I can't detail each of our meals: but I can say we had at least three glasses of wine at every dinner (and most lunches, too) and that courses are a far better way to eat a meal than throwing it all on your plate at one time. One day we packed wine, cheese, bread, and paté onto a mule and spent the day trekking about the Pyrenees examining ruins, finding wild plants, observing landmarks (such as the tipped-over mountain where the aliens were supposed to have returned in 2012), and learning about the history of the region from our very knowledgable guide, Pierre. Not only does Pierre rent out his donkeys and mules to adventurous tourists, but also his yard as a campground. Carly and I spent our nights on mattresses inside one of his little white circus tents near a rushing stream, complete with an extension cord and floor lamp. 

If you want to share a little piece of this paradise, Avery is starting a business guiding slow bike tours through southern France. We visited several of the stops that will be a part of the tour...and might I tempt you? At one ancient monastery we visited a fifty-year old olive orchard and received a crash course in the making of olive oil, finishing up by tasting various oils and learning to distinguish their quality (a spicy aftertaste in your throat is good!). At the next stop we met Vincent, a bear of a man in love with his bees and a self-proclaimed honey thief. His methods of bee keeping are so simple it's profound: keep the bees happy. We wandered amongst the homemade boxes of hives with zero protection in complete safety, mindful to quickly cross the 'shipping lanes' as the worker bees zoomed in from the mountainsides. On one box he popped open the lid and we jumped back in alarm - but he laughed, gesturing inside. "Look," he said, "my girls are so kind. They even put it in jars for us!" After that delectable sampling, we strolled the beach and finished the evening at a French winery run by Englishmen, listening to the beats of a live band while eating our picnic dinner and dancing into the sunset.

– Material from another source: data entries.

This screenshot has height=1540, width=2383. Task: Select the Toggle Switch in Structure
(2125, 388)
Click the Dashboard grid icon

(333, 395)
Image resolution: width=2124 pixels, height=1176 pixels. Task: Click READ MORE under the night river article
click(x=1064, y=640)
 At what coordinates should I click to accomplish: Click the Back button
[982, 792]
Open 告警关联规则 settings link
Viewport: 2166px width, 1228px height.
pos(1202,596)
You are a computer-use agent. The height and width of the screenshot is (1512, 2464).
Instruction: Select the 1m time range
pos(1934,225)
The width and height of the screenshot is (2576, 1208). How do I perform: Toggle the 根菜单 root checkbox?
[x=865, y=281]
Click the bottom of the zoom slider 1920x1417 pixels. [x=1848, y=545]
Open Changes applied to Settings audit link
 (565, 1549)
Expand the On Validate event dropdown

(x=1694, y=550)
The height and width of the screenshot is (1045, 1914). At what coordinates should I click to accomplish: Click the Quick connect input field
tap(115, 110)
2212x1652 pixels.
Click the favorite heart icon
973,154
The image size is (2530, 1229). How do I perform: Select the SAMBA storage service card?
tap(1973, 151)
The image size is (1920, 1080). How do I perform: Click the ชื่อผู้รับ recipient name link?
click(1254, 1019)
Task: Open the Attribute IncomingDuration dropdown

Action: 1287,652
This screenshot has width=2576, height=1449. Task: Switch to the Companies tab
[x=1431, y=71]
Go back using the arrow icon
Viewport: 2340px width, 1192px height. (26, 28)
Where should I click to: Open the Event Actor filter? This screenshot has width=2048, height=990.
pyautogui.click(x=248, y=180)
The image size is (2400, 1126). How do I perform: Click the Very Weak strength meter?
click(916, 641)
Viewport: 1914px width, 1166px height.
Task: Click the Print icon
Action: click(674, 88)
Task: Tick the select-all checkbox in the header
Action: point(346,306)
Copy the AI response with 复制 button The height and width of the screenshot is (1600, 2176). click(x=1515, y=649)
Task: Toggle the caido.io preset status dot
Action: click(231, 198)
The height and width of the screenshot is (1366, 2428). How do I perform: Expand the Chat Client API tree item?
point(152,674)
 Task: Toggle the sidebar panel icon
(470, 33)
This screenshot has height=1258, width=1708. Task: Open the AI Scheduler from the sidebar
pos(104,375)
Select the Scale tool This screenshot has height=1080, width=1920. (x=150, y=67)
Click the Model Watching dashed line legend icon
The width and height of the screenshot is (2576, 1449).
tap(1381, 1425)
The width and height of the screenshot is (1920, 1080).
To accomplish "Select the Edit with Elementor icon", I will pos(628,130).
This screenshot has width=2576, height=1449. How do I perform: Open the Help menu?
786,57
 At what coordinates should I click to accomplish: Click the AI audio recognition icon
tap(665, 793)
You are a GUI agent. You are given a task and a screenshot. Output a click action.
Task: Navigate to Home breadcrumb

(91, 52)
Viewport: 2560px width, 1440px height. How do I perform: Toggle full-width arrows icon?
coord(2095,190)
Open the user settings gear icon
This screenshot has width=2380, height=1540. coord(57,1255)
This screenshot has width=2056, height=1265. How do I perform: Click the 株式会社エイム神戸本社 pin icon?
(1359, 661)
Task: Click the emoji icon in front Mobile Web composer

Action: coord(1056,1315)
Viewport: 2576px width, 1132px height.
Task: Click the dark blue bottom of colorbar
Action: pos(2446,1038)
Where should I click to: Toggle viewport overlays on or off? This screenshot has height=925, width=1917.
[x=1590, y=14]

There is so much to Mosset that I don't have room to speak of: the natural pond that is actually a filtered swimming pool, the old hotel over the hot springs, the dogs waiting outside the library for their owners...the unpredictable hours of the stores and the volumes that could be written about the agriculture and wild plants. But you'll just have to craft your own adventure and discover them yourself. Why not? As the French would say: profité! Go for it, follow your dreams, live vibrantly...profité!